In this article we will be delving into the behaviour of the Linux implementation of TCP, and looking at the way in which TCP establishes a connection. There are socket options in Linux that cause the TCP handshake to behave in a rather curious way.


In examining dual stack behavioural patterns with various combinations of browsers and client operating systems I used a Linux server running an Apache HTTP daemon (this is a relatively commonplace configuration for delivering web content). There was one curious transaction in the opening TCP handshake:

 

 
  
Time Activity
→ SYN to 88.198.69.81
296 ← SYN+ACK from 88.198.69.81
0 → ACK to 88.198.69.81
3200 ← SYN+ACK from 88.198.69.81
0 → ACK to 88.198.69.81

    The measurement was performed at the client side of the connection, and the times are the inter-packet times, measured in milliseconds.

That second SYN+ACK 3 seconds after the initial SYN+ACK packet is the curious part of this transaction. If the server has received the ACK packet then it should've opened the TCP connection and should now be waiting for a data packet which is the HTTP request.

If this had happened once then packet loss would be a highly likely explanation, but in this case the behaviour is consistently repeatable. If a client connects to this server and simply waits (as happens with some browsers that open up multiple parallel sessions as a means of speeding up the retrieval of compound web pages) then three seconds after receiving the original SYN+ACK it will receive a duplicate SYN+ACK.

Is this a bug in Linux? What's going on?

A simple server on Linux will not show this behaviour. What exposes this duplicate SYN_+ACK behaviour is setting the TCP connection with the socket option TCP_DEFER_ACCEPT.

This option takes a integer parameter, which is documented as a time (in seconds) that is related to the maximum number of attempts TCP will make to complete the connection.

Here's the extract from the man page on "tcp"

 
  
$ man tcp

[...]

Socket Options

To set or get a TCP socket option, call getsockopt(2) to read or
setsockopt(2) to write the option with the option level argument
set to IPPROTO_TCP. In addition, most IPPROTO_IP socket options
are valid on TCP sockets.

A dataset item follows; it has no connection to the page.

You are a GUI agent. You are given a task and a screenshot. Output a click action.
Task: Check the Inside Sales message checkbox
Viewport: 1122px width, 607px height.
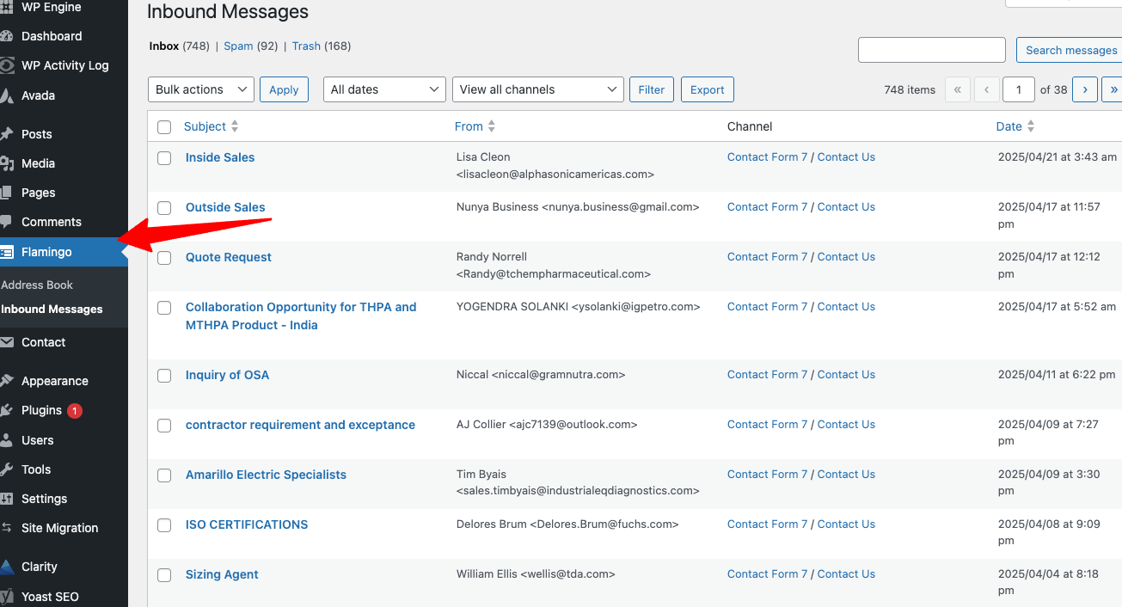tap(164, 158)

For more information see ip(7).

[...]

TCP_DEFER_ACCEPT (since Linux 2.4)

Allow a listener to be awakened only when data arrives on the
socket. Takes an integer value (seconds), this can bound the
maximum number of attempts TCP will make to complete the
connection. This option should not be used in code intended
to be portable.

In a conventional TCP server implementation the server sets up a listening process associated with a port (or a "socket"). This process then awaits an incoming connection. This connection is made by the TCP three-way handshake, where the server sees an incoming SYN packet, responds with a SYN+ACK packet and awaits an ACK from the remote client. When this TCP connection completes the TCP code in the kernel signals the server process with an incoming connection. At this point the server process typically forks off a dedicated child process to handle the connection, and the application session is underway. Often the first call the child process will make is a read on the newly established connection, to read the application level request.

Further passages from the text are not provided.